Work order: Look through the entries below for the line with "Where should I click to: Click" and the line with "Image resolution: width=486", then give again exactly those two lines and all lines between them, minus the pictures.

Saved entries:
◇ ◇ ◇

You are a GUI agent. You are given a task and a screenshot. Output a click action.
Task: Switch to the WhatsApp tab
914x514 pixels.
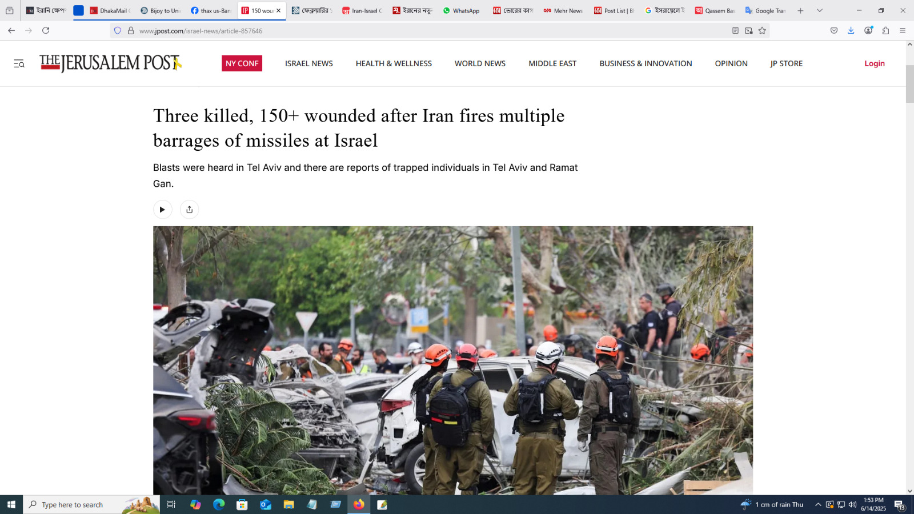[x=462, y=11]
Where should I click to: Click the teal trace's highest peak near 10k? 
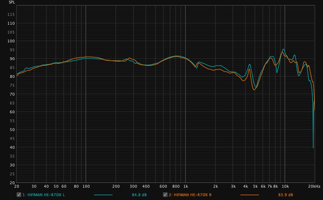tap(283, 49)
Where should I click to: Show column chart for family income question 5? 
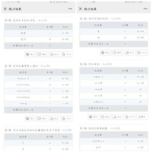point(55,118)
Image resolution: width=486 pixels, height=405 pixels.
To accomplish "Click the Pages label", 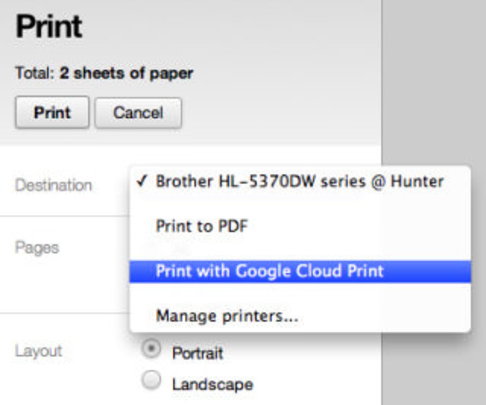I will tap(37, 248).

◇ ◇ ◇

The completed task:
Where should I click to: Click the teal trace's highest peak near 10k? 
tap(283, 49)
Where should I click to: Show column chart for family income question 5? 
point(55,118)
Image resolution: width=486 pixels, height=405 pixels.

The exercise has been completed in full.